The DAI stablecoin, pioneered by MakerDAO, has made a comeback, driven by a renewed surge in demand following substantial enhancements to reward rates for token holders. In a noteworthy milestone, the total market value of circulating DAI has surged beyond $5 billion, marking its highest point since April.
This resurgence comes in response to crypto investors flocking to capitalise on interest rates that have soared as much as 8%. It follows a prolonged contraction, during which DAI’s market capitalisation plummeted from an early 2022 pinnacle of over $10 billion to a low of $4.4 billion in late July, according to data from CoinMarketCap.

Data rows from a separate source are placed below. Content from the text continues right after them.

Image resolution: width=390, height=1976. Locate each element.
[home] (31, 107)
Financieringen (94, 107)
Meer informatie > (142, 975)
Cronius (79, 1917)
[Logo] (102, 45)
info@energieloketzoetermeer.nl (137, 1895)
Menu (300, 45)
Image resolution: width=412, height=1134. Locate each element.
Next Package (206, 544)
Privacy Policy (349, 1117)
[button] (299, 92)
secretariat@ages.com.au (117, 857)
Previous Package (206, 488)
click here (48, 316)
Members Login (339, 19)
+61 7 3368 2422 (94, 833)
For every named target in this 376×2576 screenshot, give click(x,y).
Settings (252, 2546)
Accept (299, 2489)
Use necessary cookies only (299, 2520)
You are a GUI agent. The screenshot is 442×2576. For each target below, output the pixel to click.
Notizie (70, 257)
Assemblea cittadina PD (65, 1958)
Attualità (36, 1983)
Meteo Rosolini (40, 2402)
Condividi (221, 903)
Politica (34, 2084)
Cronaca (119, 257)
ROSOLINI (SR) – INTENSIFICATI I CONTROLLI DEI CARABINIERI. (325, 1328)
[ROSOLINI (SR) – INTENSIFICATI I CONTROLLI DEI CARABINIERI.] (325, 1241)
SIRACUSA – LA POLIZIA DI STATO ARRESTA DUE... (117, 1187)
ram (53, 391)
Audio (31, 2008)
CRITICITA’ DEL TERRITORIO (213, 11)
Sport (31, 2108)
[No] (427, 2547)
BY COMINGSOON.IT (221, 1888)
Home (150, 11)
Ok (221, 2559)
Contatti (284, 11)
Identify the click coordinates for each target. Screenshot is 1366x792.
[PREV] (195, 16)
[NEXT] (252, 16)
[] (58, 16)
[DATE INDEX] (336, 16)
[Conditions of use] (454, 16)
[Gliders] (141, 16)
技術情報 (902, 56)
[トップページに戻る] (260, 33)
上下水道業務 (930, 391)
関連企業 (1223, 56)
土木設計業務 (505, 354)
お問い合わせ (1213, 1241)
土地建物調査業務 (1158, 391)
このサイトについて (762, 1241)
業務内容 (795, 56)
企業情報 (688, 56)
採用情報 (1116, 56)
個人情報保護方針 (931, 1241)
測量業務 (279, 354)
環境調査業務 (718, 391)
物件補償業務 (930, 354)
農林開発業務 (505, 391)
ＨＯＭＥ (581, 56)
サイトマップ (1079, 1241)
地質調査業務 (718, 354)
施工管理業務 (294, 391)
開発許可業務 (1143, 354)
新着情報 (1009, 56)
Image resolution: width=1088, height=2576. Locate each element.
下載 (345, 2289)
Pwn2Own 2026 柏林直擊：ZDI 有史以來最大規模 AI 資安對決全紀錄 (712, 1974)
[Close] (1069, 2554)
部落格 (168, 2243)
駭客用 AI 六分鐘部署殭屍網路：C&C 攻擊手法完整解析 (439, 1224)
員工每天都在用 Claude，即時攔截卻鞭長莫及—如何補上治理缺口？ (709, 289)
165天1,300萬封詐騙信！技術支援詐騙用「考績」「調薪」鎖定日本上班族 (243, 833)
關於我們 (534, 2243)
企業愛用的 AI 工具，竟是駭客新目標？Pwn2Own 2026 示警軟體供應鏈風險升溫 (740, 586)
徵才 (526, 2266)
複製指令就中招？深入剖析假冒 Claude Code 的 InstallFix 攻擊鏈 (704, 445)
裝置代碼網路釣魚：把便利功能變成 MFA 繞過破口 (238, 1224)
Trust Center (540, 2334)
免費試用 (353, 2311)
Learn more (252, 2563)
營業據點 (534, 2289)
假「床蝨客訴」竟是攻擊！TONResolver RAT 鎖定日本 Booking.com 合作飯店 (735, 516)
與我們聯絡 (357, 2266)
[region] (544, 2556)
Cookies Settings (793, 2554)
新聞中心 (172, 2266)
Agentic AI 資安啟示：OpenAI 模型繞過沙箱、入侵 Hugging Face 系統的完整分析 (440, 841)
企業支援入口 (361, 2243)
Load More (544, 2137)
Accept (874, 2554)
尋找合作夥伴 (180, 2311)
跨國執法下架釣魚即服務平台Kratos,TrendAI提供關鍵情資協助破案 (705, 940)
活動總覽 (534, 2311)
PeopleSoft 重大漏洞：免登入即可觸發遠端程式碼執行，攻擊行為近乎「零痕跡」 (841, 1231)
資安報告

The resurgence has also positively influenced the Spark decentralised finance (DeFi) lending platform. Leveraging Maker’s credit facility and seamlessly incorporating DAI, the platform has witnessed an almost tenfold increase in its total value of assets locked (TVL) over the past month, reaching an impressive $430 million, as confirmed by DefiLlama.
To engineer a turnaround, Rune Christensen, the founder of Maker, revealed plans to establish a better interest rate structure for the stablecoin. The strategy taps into protocol-generated revenues from reserve assets like the U.S. Treasury bonds to fund the reward distribution. Termed the Enhanced DAI Savings Rate (EDSR), it initially provided an 8% annual reward on deposits, with provisions for dynamic adjustments as participation escalated. The introduction of the EDSR in early August yielded nearly $1 billion in inflows to DAI.
Still, questions persist regarding the sustainability of this growth and the long-term commitment of new users. The increased payout has greatly impacted Maker’s profits. Kunal Goel, an analyst at Messari, highlighted in a report that “higher rates on higher deposits ballooned the protocol’s interest expense [and] has dried up profit expectations.” In response to these challenges, Maker recently reduced the maximum interest rate to 5%, aiming to rectify both issues.
This adjustment prompted certain substantial investors to divest from DAI, including addresses associated with Justin Sun, the founder of Tron, who redeemed about $200 million worth of tokens, as reported by WuBlockchain. The adjacent Spark protocol also experienced a decline in TVL, dropping from over $600 million to $430 million throughout the week. As the DAI stablecoin navigates this juncture of resurgence and challenges, its path remains a subject of anticipation and scrutiny.